• Instructions for the task:
The data below holds the lines to copy: everything from the line containing "calcular irpf (56, 2299)" to the line containing "[View Profile: rraghvani, Rank: Champion", both ends included, set down exactly.

[Opening Extracted records section]

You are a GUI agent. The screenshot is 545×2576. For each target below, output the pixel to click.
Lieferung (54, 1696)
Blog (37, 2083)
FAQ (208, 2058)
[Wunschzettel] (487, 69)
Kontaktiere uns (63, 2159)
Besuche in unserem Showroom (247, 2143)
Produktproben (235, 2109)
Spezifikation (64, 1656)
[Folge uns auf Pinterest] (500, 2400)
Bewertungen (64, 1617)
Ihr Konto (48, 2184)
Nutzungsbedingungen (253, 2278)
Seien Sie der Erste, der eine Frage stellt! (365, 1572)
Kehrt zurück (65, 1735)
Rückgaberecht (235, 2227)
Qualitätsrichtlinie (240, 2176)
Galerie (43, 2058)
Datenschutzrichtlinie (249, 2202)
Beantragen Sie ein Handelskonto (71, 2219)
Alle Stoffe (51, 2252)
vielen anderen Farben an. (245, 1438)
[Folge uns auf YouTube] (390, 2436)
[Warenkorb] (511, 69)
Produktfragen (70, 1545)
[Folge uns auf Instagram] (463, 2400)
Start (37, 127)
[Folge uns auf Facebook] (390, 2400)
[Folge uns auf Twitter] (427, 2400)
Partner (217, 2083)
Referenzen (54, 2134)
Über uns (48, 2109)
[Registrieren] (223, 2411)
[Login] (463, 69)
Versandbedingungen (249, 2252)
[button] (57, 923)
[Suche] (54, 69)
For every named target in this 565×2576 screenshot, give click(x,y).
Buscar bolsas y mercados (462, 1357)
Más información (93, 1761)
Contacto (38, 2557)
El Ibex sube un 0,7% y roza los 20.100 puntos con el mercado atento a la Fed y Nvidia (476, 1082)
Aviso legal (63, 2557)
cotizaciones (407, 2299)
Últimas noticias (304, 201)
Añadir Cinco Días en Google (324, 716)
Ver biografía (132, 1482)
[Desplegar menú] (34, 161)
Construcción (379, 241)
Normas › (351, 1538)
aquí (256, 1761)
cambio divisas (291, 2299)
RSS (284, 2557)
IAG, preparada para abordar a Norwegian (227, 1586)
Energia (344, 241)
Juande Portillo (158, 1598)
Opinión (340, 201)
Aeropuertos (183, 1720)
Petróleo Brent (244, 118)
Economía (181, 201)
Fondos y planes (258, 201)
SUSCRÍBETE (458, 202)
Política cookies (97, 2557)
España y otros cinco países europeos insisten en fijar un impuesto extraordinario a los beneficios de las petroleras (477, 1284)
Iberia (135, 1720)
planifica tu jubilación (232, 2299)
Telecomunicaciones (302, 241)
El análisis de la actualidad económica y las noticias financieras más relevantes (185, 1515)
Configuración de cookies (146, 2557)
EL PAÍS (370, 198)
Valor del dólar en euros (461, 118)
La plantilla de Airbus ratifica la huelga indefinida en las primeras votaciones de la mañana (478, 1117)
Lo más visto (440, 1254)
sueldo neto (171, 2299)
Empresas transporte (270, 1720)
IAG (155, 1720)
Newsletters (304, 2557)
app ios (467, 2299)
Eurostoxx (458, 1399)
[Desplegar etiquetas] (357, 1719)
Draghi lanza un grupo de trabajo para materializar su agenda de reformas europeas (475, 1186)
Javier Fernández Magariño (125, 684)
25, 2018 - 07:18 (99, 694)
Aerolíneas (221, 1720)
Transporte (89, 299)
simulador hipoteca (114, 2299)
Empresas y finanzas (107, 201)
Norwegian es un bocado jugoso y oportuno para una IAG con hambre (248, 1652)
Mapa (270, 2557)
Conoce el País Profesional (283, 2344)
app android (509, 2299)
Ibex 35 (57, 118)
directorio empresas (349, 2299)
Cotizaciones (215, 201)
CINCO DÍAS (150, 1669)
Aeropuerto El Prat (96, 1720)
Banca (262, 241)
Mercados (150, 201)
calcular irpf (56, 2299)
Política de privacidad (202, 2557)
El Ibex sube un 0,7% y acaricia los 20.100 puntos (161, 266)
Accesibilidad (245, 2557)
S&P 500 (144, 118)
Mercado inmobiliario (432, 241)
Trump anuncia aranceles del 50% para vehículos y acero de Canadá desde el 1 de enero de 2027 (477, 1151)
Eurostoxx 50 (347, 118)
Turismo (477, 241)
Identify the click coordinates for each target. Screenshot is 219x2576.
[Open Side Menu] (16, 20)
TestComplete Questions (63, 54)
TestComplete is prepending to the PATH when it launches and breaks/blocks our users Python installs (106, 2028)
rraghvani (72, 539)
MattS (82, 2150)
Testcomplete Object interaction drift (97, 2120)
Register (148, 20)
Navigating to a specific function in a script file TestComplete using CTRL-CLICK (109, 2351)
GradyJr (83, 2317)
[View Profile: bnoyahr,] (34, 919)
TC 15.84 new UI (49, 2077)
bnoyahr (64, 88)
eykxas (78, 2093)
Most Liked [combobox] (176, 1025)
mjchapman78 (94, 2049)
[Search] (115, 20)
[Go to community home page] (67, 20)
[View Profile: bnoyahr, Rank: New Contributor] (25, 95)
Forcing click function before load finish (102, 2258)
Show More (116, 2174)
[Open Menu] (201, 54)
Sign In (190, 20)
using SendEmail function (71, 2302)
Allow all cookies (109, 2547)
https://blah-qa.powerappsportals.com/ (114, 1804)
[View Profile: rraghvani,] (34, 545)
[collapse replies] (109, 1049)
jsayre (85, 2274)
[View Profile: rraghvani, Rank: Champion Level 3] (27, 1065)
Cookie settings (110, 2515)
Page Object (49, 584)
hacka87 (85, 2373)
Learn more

[Closing Extracted records section]

• Worked solution:
calcular irpf (56, 2299)
Política de privacidad (202, 2557)
El Ibex sube un 0,7% y acaricia los 20.100 puntos (161, 266)
Accesibilidad (245, 2557)
S&P 500 (144, 118)
Mercado inmobiliario (432, 241)
Trump anuncia aranceles del 50% para vehículos y acero de Canadá desde el 1 de enero de 2027 (477, 1151)
Eurostoxx 50 (347, 118)
Turismo (477, 241)
Identify the click coordinates for each target. Screenshot is 219x2576.
[Open Side Menu] (16, 20)
TestComplete Questions (63, 54)
TestComplete is prepending to the PATH when it launches and breaks/blocks our users Python installs (106, 2028)
rraghvani (72, 539)
MattS (82, 2150)
Testcomplete Object interaction drift (97, 2120)
Register (148, 20)
Navigating to a specific function in a script file TestComplete using CTRL-CLICK (109, 2351)
GradyJr (83, 2317)
[View Profile: bnoyahr,] (34, 919)
TC 15.84 new UI (49, 2077)
bnoyahr (64, 88)
eykxas (78, 2093)
Most Liked [combobox] (176, 1025)
mjchapman78 (94, 2049)
[Search] (115, 20)
[Go to community home page] (67, 20)
[View Profile: bnoyahr, Rank: New Contributor] (25, 95)
Forcing click function before load finish (102, 2258)
Show More (116, 2174)
[Open Menu] (201, 54)
Sign In (190, 20)
using SendEmail function (71, 2302)
Allow all cookies (109, 2547)
https://blah-qa.powerappsportals.com/ (114, 1804)
[View Profile: rraghvani,] (34, 545)
[collapse replies] (109, 1049)
jsayre (85, 2274)
[View Profile: rraghvani, Rank: Champion Level 3] (27, 1065)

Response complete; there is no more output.